Apolipoprotein(a) Gene Accounts for Greater Than 90% of the Variation in Plasma Lipoprotein(a) Concentrations
Eric Boerwinkle, Christian Lackner, Helen H Hobbs · Genetic / family study
BlueRipple Assessment
This study answered, with unusual precision, a question that justifies the modern approach to lipoprotein(a): how much of a person’s Lp(a) level is set by their genes?
By comparing siblings who shared both, one, or neither copy of the apo(a) gene, the investigators showed that the gene itself accounts for more than 90 percent of the variation in plasma Lp(a) — siblings sharing both alleles had nearly identical levels (correlation 0.95), while those sharing none were dissimilar. Most of that genetic effect traced to a structural feature of the gene, the number of “kringle IV” repeats. Lp(a), in short, is almost entirely inherited and largely fixed.
This is the empirical foundation for two clinical principles. First, because Lp(a) is genetically determined and stable through life, a single measurement suffices — no need to recheck it. Second, because diet and exercise barely move it, an elevated Lp(a) calls for managing every other risk factor aggressively rather than hoping lifestyle will lower the number.

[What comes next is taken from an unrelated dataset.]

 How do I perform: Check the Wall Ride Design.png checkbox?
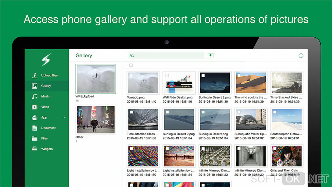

We rate the evidence strong. Though the family sample was small, the design was elegant and the conclusion has held firmly for three decades, underpinning how Lp(a) is tested and interpreted today.
The original source
Boerwinkle E, Leffert CC, Lin J, Lackner C, Chiesa G, Hobbs HH. Apolipoprotein(a) gene accounts for greater than 90% of the variation in plasma lipoprotein(a) concentrations. J Clin Invest. 1992 Jul;90(1):52-60. doi: 10.1172/JCI115855.